===== Material for this exercise

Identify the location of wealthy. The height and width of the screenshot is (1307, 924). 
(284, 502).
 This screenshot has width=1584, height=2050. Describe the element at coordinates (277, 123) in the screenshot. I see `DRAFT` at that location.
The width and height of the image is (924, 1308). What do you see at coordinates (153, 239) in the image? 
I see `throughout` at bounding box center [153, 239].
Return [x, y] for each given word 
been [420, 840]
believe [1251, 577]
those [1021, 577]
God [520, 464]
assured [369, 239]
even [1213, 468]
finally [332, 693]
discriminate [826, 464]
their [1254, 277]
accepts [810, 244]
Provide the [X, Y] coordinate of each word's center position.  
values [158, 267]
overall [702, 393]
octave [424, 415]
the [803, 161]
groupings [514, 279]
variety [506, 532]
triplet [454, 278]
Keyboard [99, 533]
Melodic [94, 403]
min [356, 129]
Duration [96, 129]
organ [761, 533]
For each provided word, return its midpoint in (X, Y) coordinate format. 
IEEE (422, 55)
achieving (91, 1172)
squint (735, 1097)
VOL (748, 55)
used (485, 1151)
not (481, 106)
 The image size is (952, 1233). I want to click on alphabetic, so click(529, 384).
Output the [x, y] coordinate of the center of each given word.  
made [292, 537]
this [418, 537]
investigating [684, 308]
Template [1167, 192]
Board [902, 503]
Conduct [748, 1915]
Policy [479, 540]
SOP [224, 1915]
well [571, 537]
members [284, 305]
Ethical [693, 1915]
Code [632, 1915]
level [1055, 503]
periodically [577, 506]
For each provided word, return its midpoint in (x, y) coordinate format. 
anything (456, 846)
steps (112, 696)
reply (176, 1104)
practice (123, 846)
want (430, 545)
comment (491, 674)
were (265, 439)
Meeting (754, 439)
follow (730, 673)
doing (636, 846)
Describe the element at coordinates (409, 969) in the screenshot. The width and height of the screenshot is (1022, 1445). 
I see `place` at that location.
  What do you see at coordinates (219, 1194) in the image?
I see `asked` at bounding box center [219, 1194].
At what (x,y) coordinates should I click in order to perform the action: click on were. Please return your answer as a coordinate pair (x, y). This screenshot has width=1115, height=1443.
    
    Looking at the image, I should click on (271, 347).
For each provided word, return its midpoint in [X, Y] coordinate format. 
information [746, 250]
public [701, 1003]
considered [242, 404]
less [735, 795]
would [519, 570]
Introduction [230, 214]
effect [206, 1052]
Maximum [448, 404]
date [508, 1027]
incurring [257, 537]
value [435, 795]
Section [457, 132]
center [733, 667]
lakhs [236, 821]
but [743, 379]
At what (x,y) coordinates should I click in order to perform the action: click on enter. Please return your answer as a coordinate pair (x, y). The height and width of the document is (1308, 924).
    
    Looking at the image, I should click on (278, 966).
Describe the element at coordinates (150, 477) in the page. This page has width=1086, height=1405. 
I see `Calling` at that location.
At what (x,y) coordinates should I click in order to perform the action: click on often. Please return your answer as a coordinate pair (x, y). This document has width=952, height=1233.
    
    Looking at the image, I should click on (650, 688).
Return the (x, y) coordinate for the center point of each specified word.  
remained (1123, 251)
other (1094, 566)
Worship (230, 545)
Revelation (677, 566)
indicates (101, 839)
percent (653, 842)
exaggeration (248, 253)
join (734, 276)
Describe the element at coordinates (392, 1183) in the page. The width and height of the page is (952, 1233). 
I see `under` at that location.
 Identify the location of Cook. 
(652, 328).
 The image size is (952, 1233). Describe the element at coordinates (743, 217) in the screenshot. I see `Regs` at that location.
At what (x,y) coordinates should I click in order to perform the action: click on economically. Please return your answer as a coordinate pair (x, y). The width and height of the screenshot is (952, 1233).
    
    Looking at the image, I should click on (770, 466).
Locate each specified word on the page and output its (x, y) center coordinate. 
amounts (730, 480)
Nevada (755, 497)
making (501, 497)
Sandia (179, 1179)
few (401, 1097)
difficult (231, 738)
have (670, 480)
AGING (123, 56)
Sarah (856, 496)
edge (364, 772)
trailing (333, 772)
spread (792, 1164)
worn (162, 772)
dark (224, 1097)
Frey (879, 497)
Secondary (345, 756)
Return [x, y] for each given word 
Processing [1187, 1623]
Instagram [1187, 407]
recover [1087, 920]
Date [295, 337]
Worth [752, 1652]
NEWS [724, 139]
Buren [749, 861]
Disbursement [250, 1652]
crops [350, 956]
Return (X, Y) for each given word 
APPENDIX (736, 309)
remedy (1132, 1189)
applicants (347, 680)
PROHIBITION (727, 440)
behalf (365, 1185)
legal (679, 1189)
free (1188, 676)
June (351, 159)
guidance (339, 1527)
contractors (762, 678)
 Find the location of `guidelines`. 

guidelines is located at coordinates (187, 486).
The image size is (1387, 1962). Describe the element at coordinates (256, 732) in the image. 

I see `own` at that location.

==========

The task
Rewrite the lines from the one with "considered [242, 404]" up to and including the one with "but [743, 379]", changing "Maximum" to "Minimum" and keeping everything else the same.

Result
considered [242, 404]
less [735, 795]
would [519, 570]
Introduction [230, 214]
effect [206, 1052]
Minimum [448, 404]
date [508, 1027]
incurring [257, 537]
value [435, 795]
Section [457, 132]
center [733, 667]
lakhs [236, 821]
but [743, 379]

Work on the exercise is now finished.